Crew performance in these areas was compared to licensee management expectations and guidelines as presented in the following documents:

  • OP-AA-104-101, Communications The inspectors verified that the crews completed the critical tasks listed in the above scenarios. If critical tasks were not met, the inspectors verified that crew and operator performance errors were detected and adequately addressed by the evaluators. The inspectors verified that the evaluators effectively identified crews requiring remediation and appropriately indicated when removal from shift activities was warranted. Lastly, the inspectors observed the licensees critique to verify that weaknesses identified during this observation were noted by the evaluators and discussed with the respective crews.

This inspection represented the completion of one quarterly sample.

b. Findings

No findings of significance were identified.
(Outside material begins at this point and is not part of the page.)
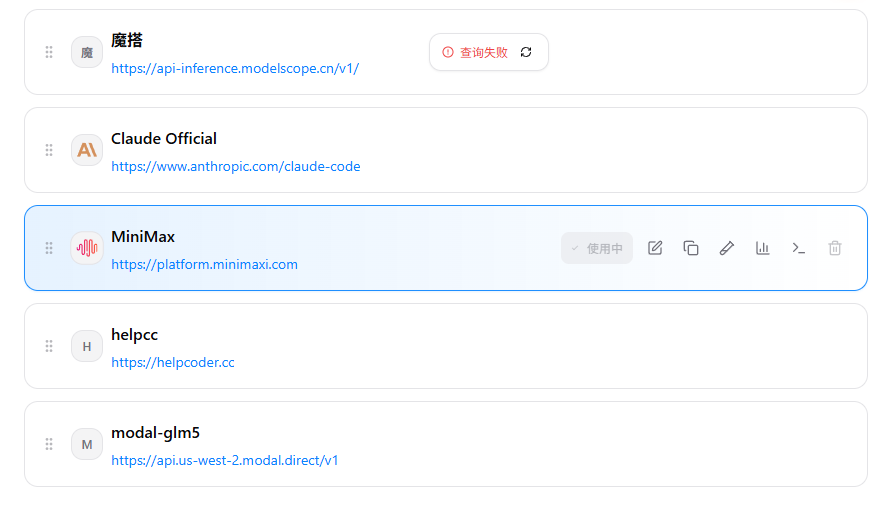Click the test-tube icon on MiniMax row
1R12 Maintenance Effectiveness

a. Inspection Scope

The inspectors reviewed documentation associated with the four maintenance rule functions listed below and compared the information to industry guidance to ensure that the functions had been appropriately scoped into the maintenance rule program. Once the scoping was verified, the inspectors reviewed the licensees performance criteria and performed simple calculations to verify that the criteria would meet pre-established reliability/availability goals provided in the licensees probabilistic risk assessment. The inspectors then performed searches of the licensees corrective action program database, open maintenance work documents, and control room logs to identify maintenance work practice issues, common cause issues, or equipment issues which impacted the maintenance rule availability or reliability for the functions inspected. The inspectors then performed additional calculations to determine the amount of maintenance rule unavailability associated with each pre-selected sample. The results of these calculations were then compared to the licensees data to ensure that unavailability was appropriately captured. The inspectors performed a similar review for those functions which utilized condition monitoring rather than reliability and/or availability. Functions reviewed included:

  • Process Radiation Monitoring (Function Z1700)

b. Findings

No findings of significance were identified.
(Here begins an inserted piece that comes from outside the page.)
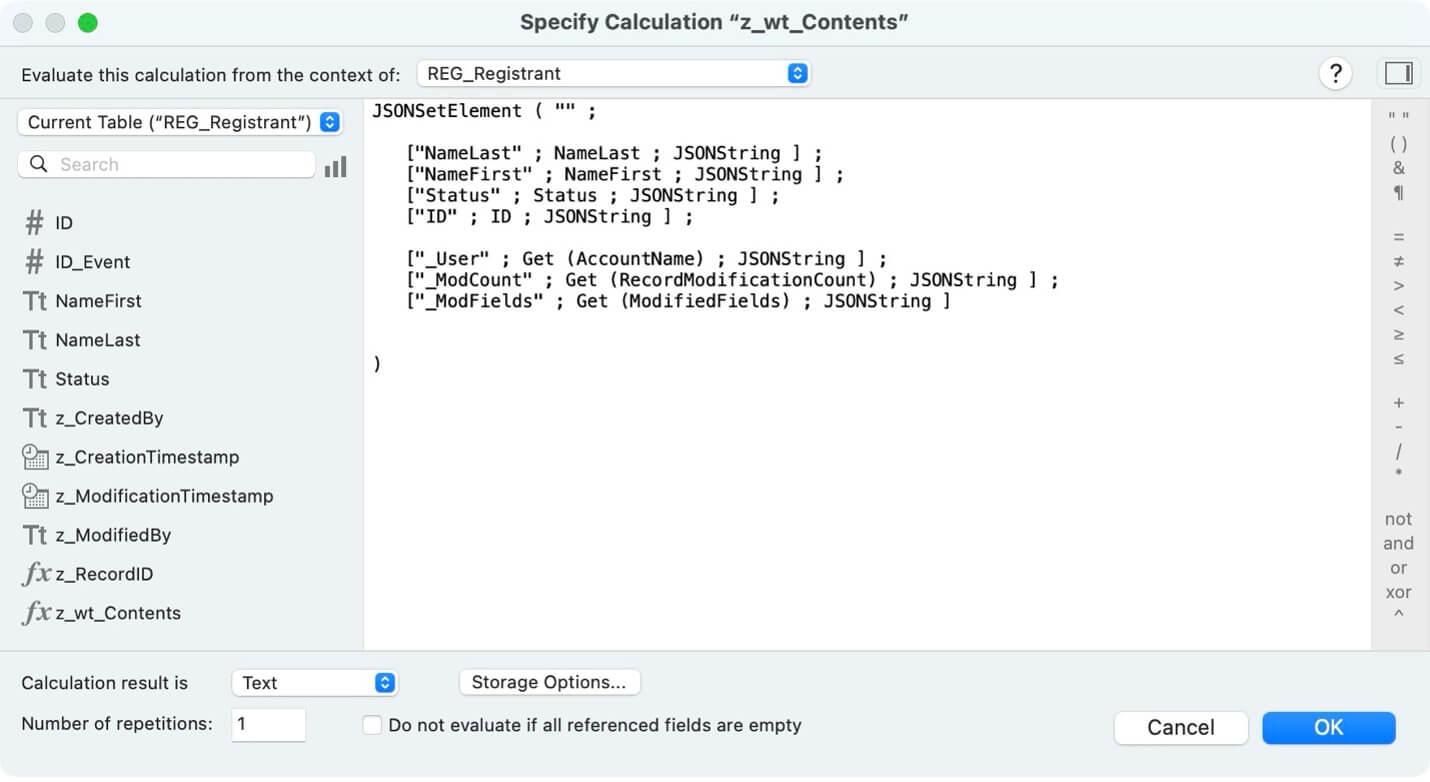Insert the ampersand concatenation operator
This screenshot has height=782, width=1430.
(1398, 168)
1R13 Maintenance Risk Assessments and Emergent Work Evaluation

a. Inspection Scope

The inspectors reviewed the following six activities to verify that the appropriate risk assessments were performed prior to removing equipment for work. The inspectors held discussions with operations, work control, and engineering personnel to verify that risk assessments were performed as required by 10 CFR 50.65(a)(4) and were accurate and complete. When emergent work was performed, the inspectors verified that the plant risk was promptly reassessed and managed. The inspectors verified the appropriate use of the licensees risk assessment tool and risk categories in accordance with procedures.

  • Work Week February 13-19 which included planned maintenance on the Unit 2 high pressure coolant injection system, the Unit 2 125 Volt direct current charger, and Unit 1 station blackout diesel generator

b. Findings

No findings of significance were identified. However, Issue Reports 468904 and 469454 were written as a result of this inspection.

1R14 Operator Performance During Non-Routine Evolutions and Events

a. Inspection Scope

The inspectors reviewed the operator performance during the February 22, 2006, unanticipated Unit 1 turbine trip and subsequent reactor scram due to a turbine/generator load reject. The load reject was caused by the actuation of the Unit 1 main power transformer B phase differential overcurrent relay. The inspectors verified that the operators entered the appropriate procedures and determined that the reactor scram was initiated and addressed without complications. The inspectors also conducted interviews and reviewed operator logs, plant computer data, and various strip charts to determine that the operators and equipment responded appropriately during the non-routine evolution. In addition, the inspectors verified that the reactor was operated and maintained in a safe shutdown condition following the event.

b. Findings

No findings of significance were identified.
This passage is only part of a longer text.